Reproduce the material below word for word, beginning at the line that contains "Task: Open the Files transfer icon" and continuing through the end of the material, with the pictures left out.

start DATASET CONTENT

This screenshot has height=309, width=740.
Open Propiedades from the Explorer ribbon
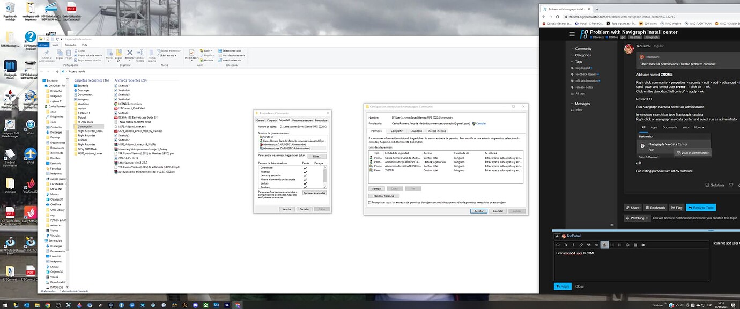coord(191,54)
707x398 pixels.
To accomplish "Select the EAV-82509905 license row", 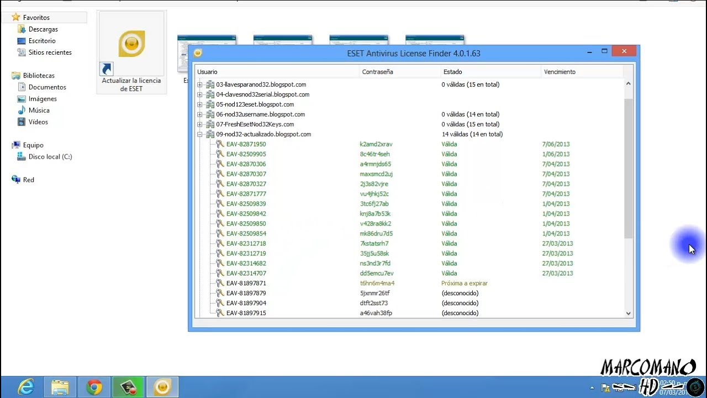I will (246, 154).
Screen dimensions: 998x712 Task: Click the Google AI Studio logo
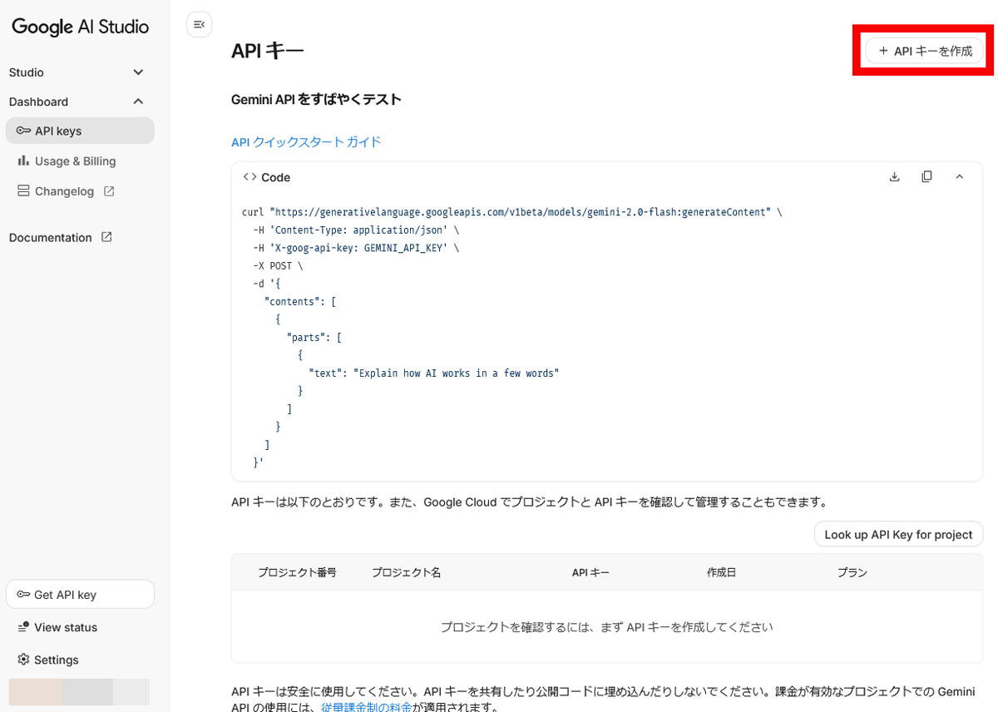click(80, 27)
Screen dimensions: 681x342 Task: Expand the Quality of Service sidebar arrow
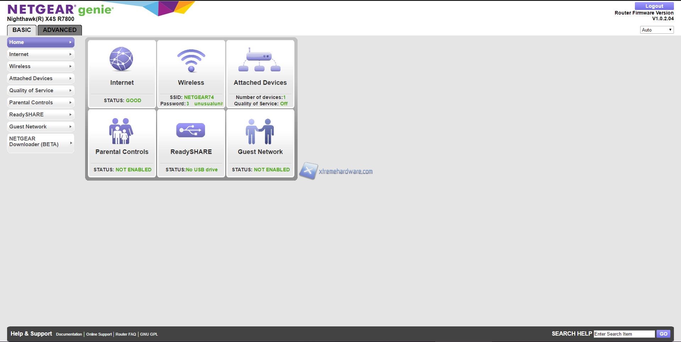click(71, 90)
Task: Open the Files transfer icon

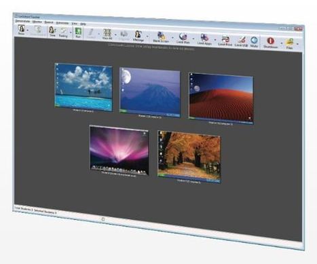Action: (x=289, y=44)
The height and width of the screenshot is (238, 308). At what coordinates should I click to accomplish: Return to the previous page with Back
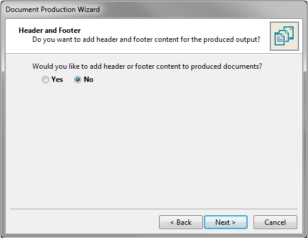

end DATASET CONTENT

(WRITTEN RESPONSE):
Task: Open the Files transfer icon

Action: (x=289, y=44)
The height and width of the screenshot is (238, 308). At what coordinates should I click to accomplish: Return to the previous page with Back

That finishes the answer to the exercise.